▸ Work instructions:
Print the lines in the listing below starting at the line with "At what coordinates should I click to accomplish: Launch" and ending at the line with "Task: Open the WeChat icon in header", both included. Reproduce them exactly and omit every picture.

▸ Material for the task:
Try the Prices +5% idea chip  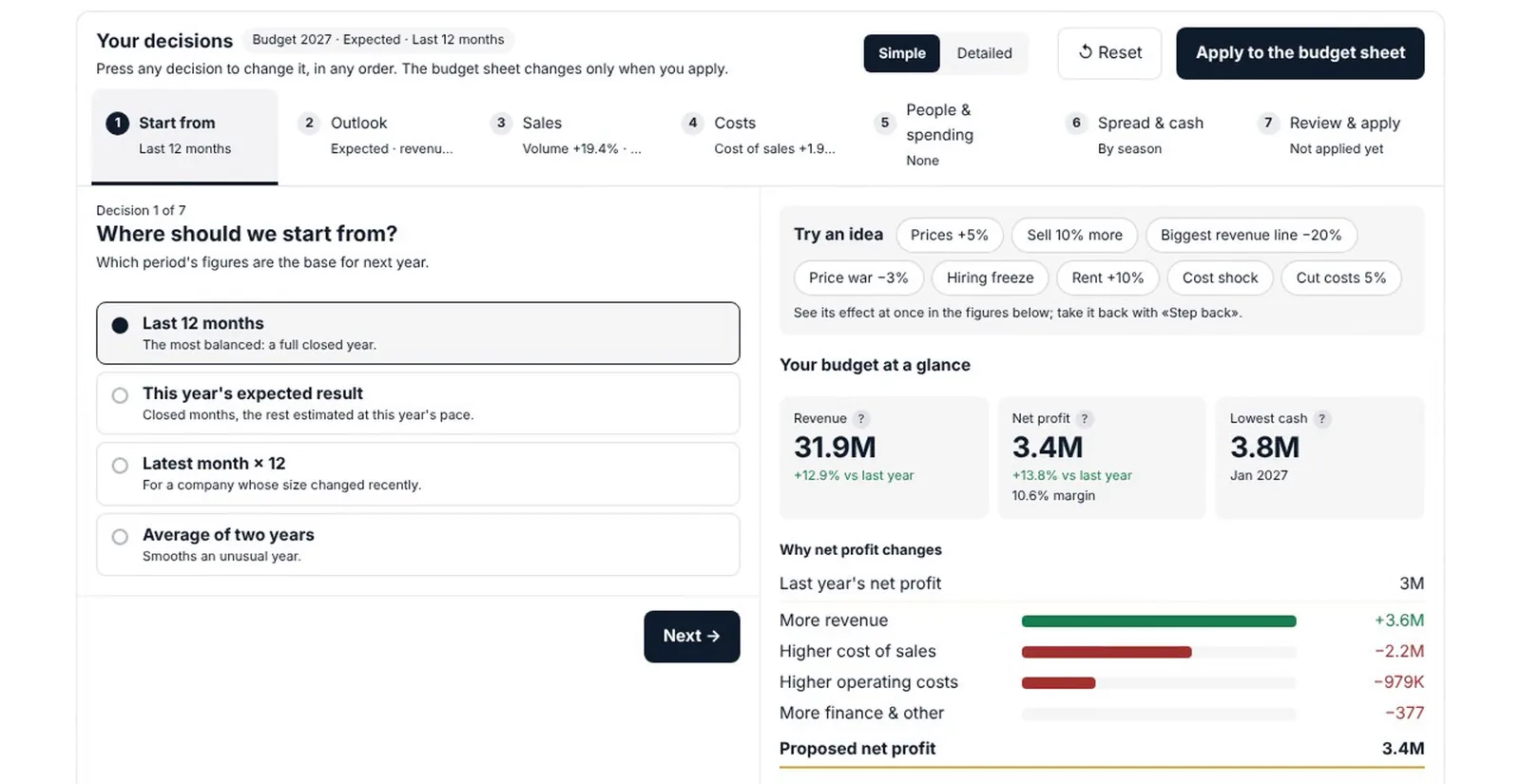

...

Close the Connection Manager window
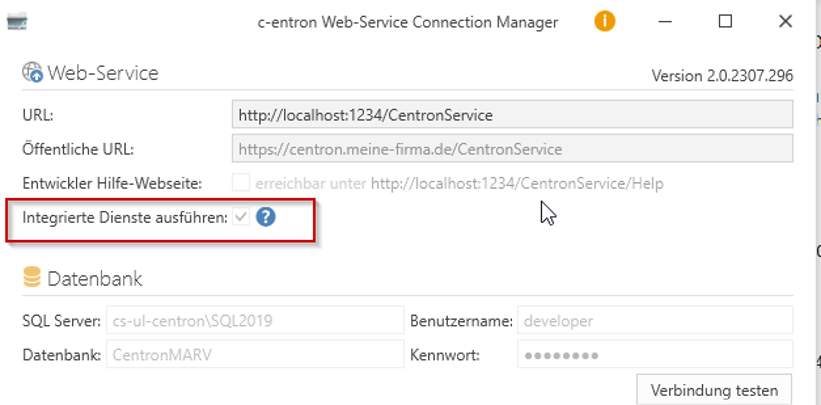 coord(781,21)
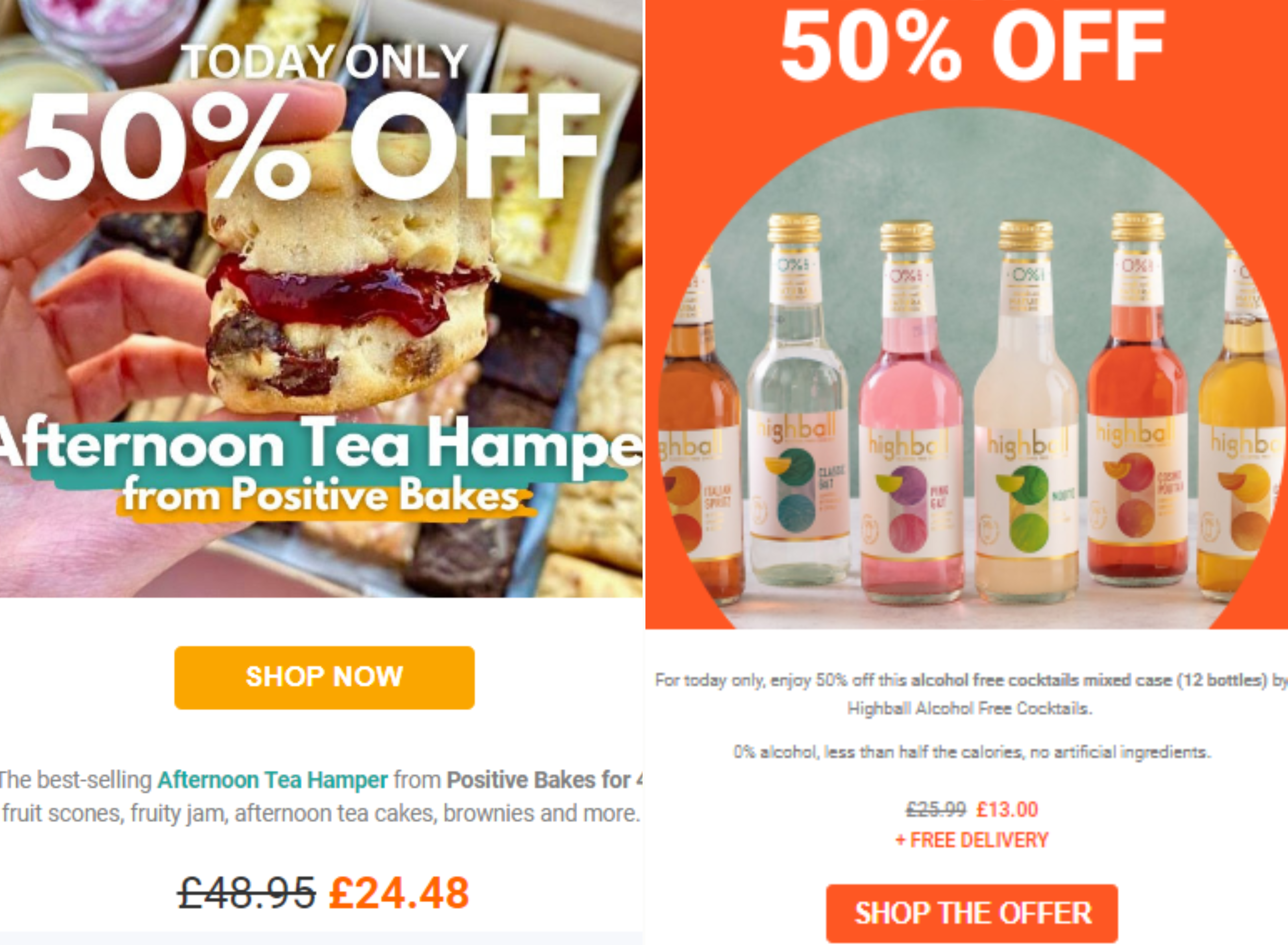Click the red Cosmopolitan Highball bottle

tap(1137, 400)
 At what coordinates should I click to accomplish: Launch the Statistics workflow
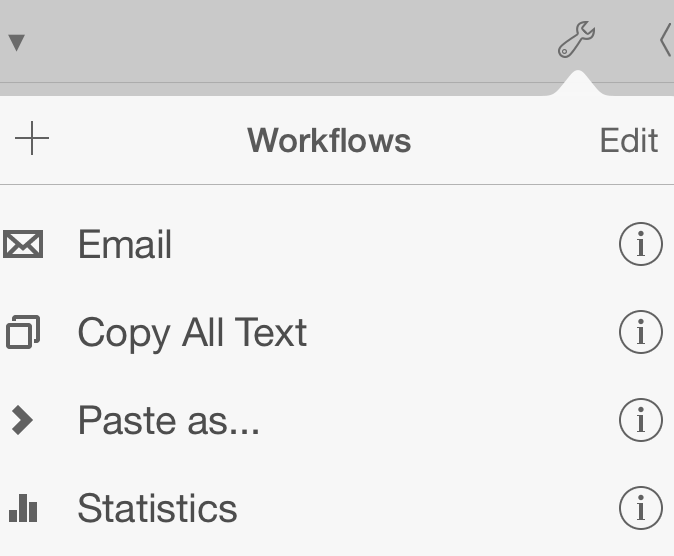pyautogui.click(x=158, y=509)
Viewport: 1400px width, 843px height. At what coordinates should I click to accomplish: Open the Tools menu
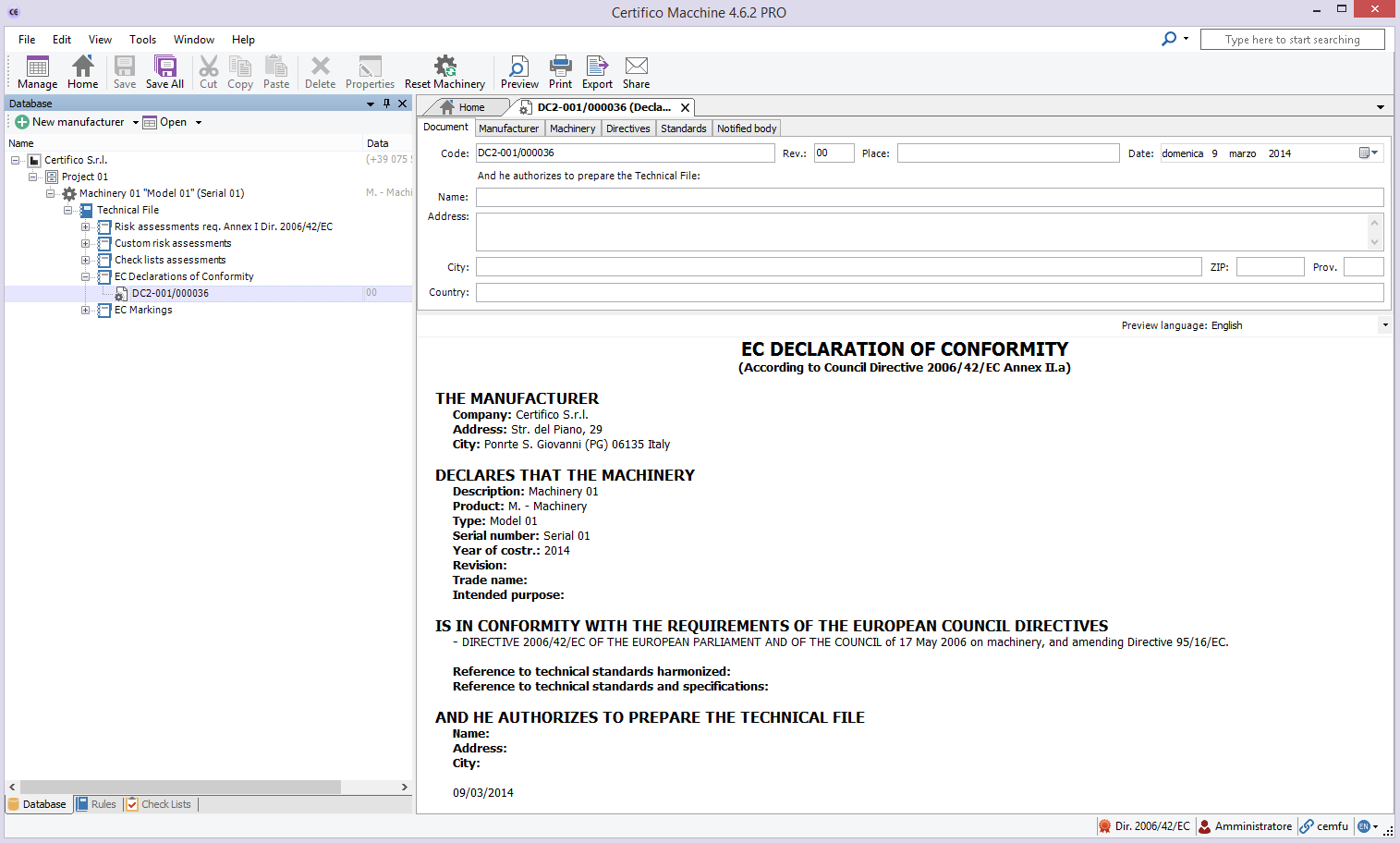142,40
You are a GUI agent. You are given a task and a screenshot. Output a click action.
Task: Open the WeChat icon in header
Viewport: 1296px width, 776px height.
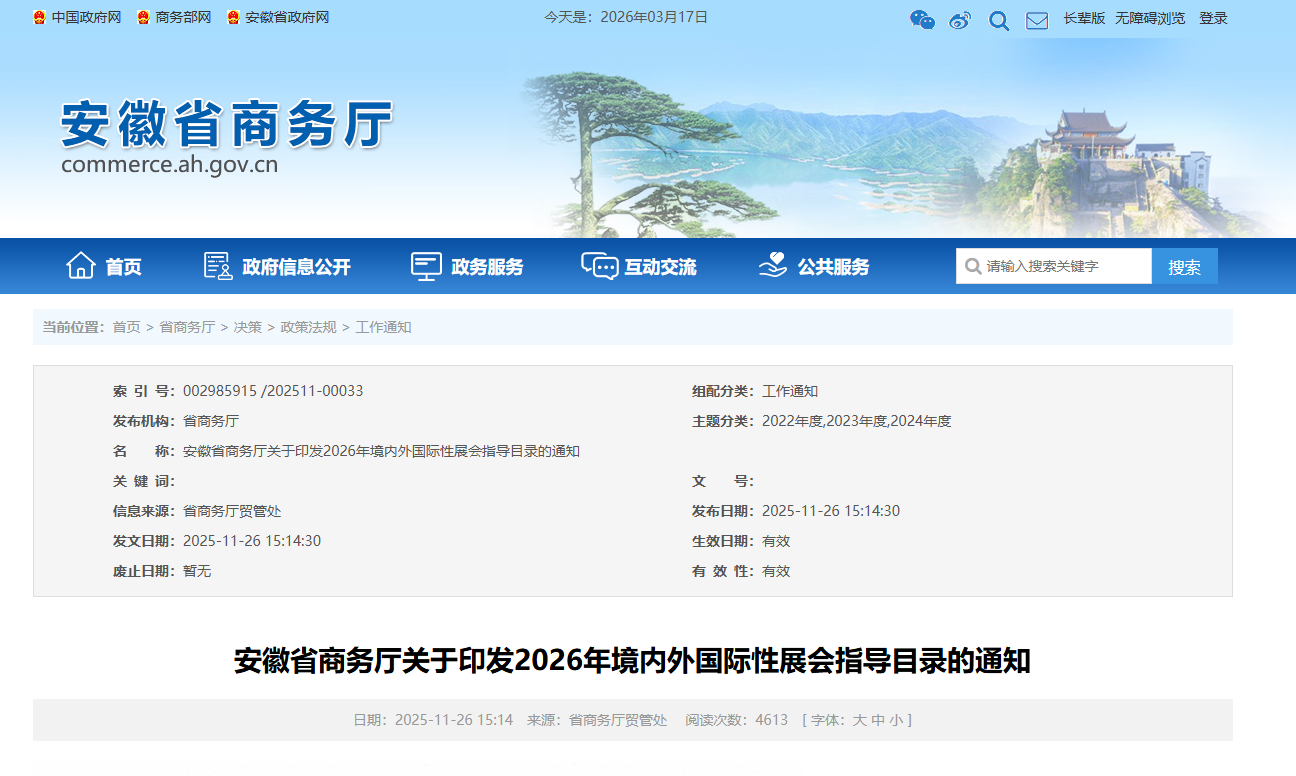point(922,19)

▸ Answer box:
 At what coordinates should I click to accomplish: Launch the Statistics workflow
pyautogui.click(x=158, y=509)
Viewport: 1400px width, 843px height. At what coordinates should I click to accomplish: Open the Tools menu
142,40
You are a GUI agent. You are given a task and a screenshot. Output a click action.
Task: Open the WeChat icon in header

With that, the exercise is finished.